The benefit of looking at a problem from a different angle
Incorporating different views or perspectives and combining knowledge from different disciplines can be very beneficial in academic study or in a business setting. It proves to be especially useful when finding ideas or solutions and can bring many new insights. During my internship at AlignAlytics last summer, I encountered several projects that demonstrated this, including a project I contributed to that focused on analysing car breakdown data for an automotive company.
The project specifically aimed to analyse the relationship of breakdowns to weather data. Using weather variables in addition to regularly available data such as; day of the week, holiday periods and reasons for breakdown to build a predictive model of call volume proved to be very successful. Individual variables were weakly predictive of the overall breakdown calls in a specific city, but the combination of several variables in a model gave good results.
When building this kind of model, it is important to think about the variables you are dealing with to try and understand the data. For the call volume model, for example, we explored the use of variables that contained weather data for the previous day. The reasoning for this was that if it snows a lot on one day, this might also affect the call volume on the next day, as perhaps people consequently choose to make their journey on a different day, or cars will have problems starting up the following day.
It is also important to think about the level at which the analysis is to be conducted.
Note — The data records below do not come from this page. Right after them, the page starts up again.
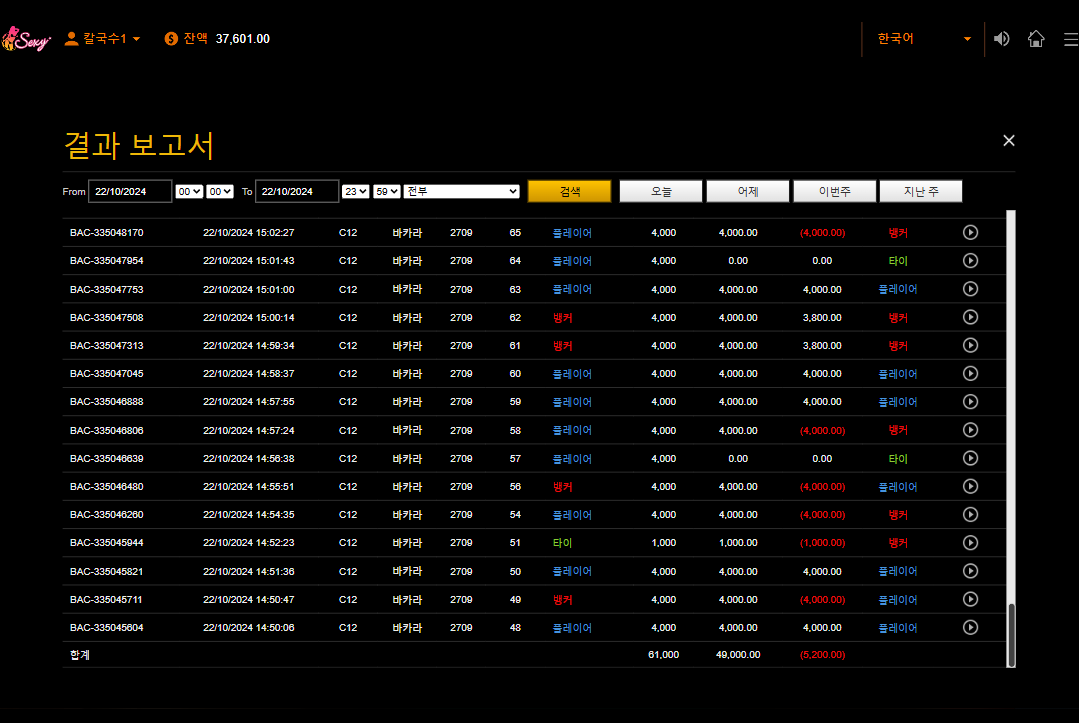Select the 지난 주 last week button
The image size is (1079, 723).
920,191
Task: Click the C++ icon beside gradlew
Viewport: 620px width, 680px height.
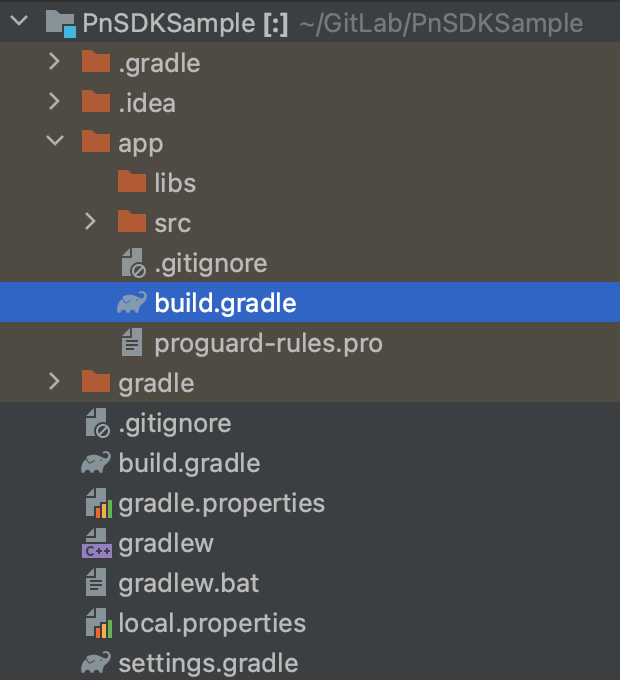Action: 95,543
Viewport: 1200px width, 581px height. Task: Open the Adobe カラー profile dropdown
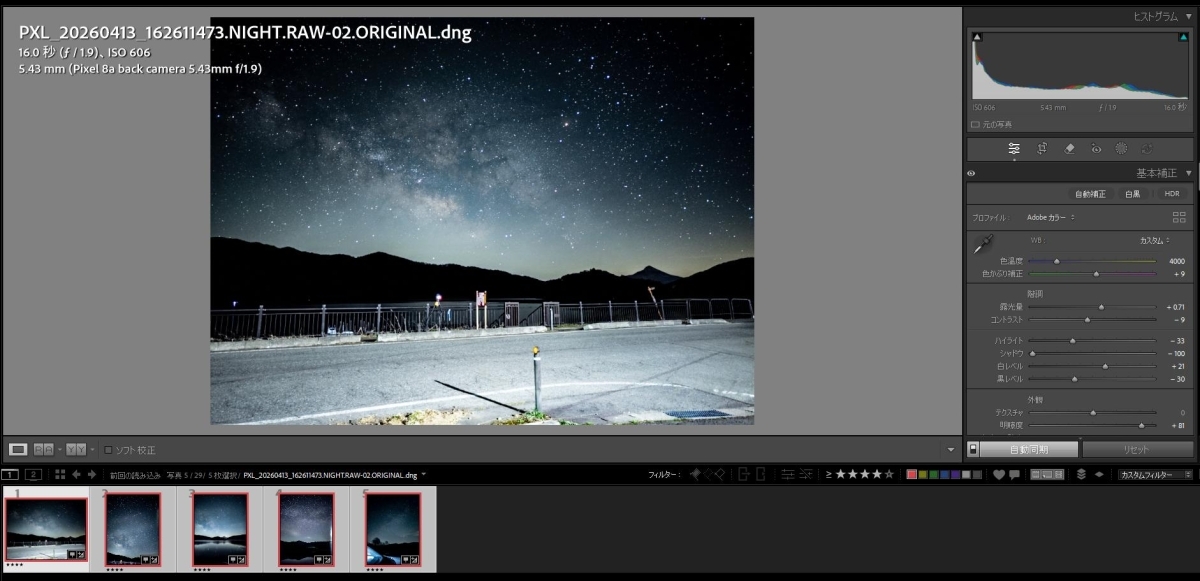(x=1050, y=217)
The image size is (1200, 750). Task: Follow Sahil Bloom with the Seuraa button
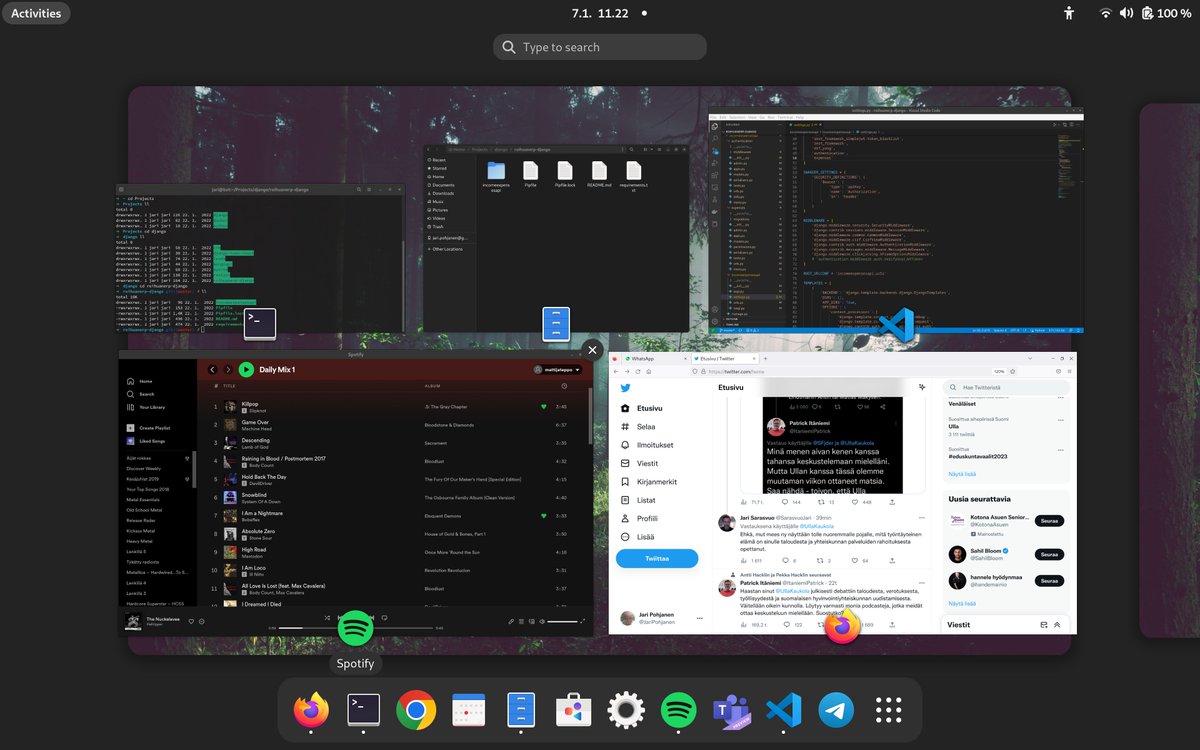click(x=1050, y=554)
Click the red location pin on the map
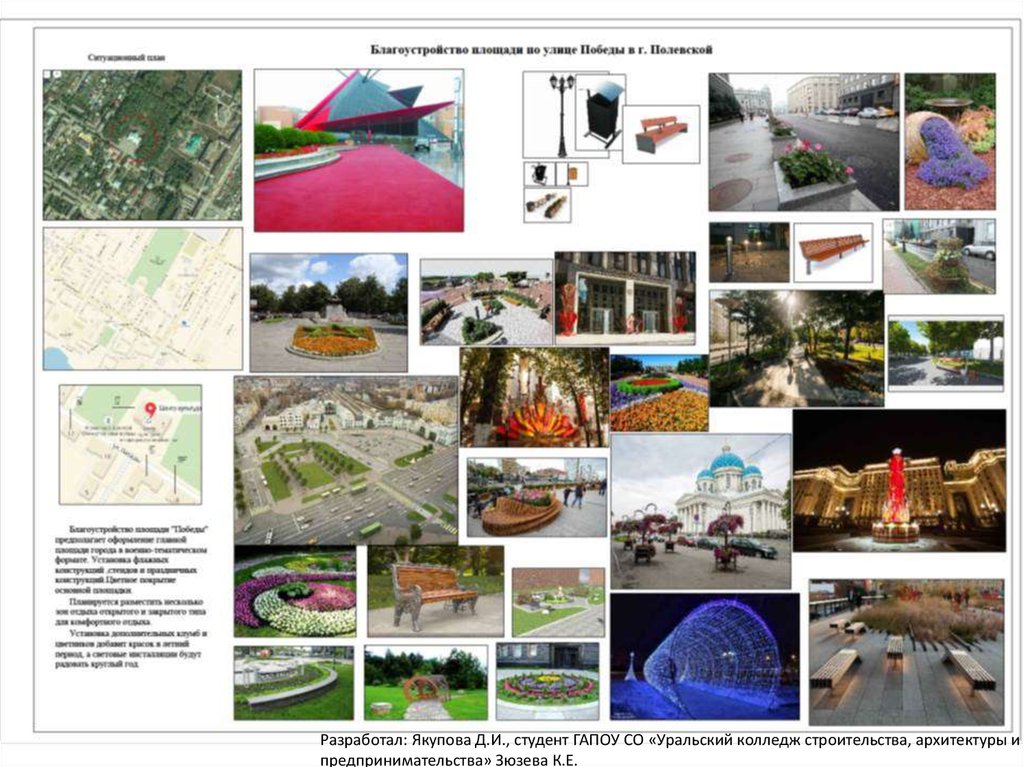Screen dimensions: 1024x767 click(x=150, y=410)
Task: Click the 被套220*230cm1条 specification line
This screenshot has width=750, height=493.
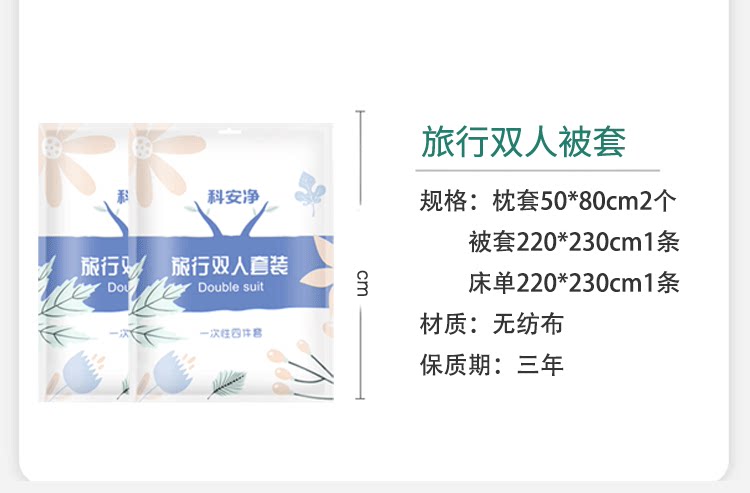Action: (x=574, y=242)
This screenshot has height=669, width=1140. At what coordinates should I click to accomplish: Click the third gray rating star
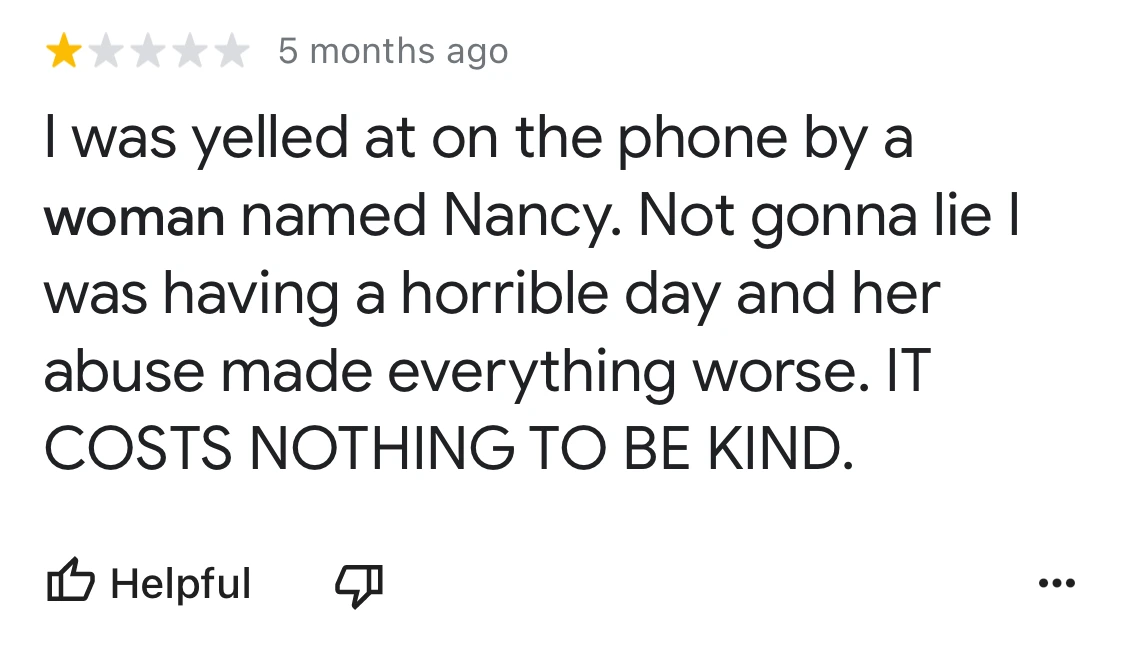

In this case, analysis and model building was performed on a city level, as the number of breakdowns and calls are likely to be very related to the situation in a city, such as the infrastructure and population size. The model also needs to be trained on an adequate amount of data, such as a whole year, so that different seasons are included.
Figure 1 shows a comparison between the two predictive models based on weather data and recorded call volume for the city Providence.
Figure 1 – Comparing random forest and multiple regression model for Providence
Taking a weather perspective can be relevant to a great variety of forecasting and modelling projects. In this case the model allows the prediction of car breakdown, which can help with planning the call responses in a city and to organise call centres. There are many other types of businesses that would benefit from modelling and forecasting based on weather conditions, such as businesses focusing on sales, outdoor related activities or the breakdown of machinery. Some interesting research has been conducted on this topic and it has been found that as exposure to sunlight increases, so does consumer spending (Journal of Retailing and Consumer Services).
Combining different disciplines – or ‘practising interdisciplinarity’ – was also a central theme in my Bachelor’s degree at UCL, fittingly called Arts and Sciences. It emphasised the importance of using knowledge, methods or skills from different disciplines when solving a problem or trying to reach a goal. Having experienced this in an academic setting, it was interesting to see this sort of combination in a company working in Data Science. I got an insight into how AlignAlytics achieves goals by trying out new things, combining people’s knowledge and skills and combining different technologies to optimise processes.
An example of this is their adoption of Google Cloud’s big query, which allows storage and querying of data. The Google Cloud Python Notebook gives the possibility to combine SQL queries, to get data from a table, and Python, to analyse this data, for example by using data frames. In the breakdown/weather analysis, the notebook made it possible to query the data for each city, and then train and test different models in Python (multiple linear regression and random forest model were used) to be able to forecast breakdown related calls. The model output could then be visualised in AlignAlytics’ visualisation software ‘Alytic’.
Figure 2 shows an Alytic – visualisation of cities used in the analysis. Their corresponding call volume (shown for 15th of April – it is possible to select specific dates on the Alytic chart) is represented by the size of the circle and the colour of the circle represents the maximum temperature.
Figure 2 – Comparing call volume between the cities
Data Science itself is already a combination of disciplines and skills, as it requires knowledge of data analysis and storage methods/technologies and knowledge on the topic or company the analysis focuses on, but many analyses could benefit from changing the way of looking at a problem. So, next time you are trying to solve an issue, or performing analysis, perhaps consider adopting a different perspective and have a look at the weather report.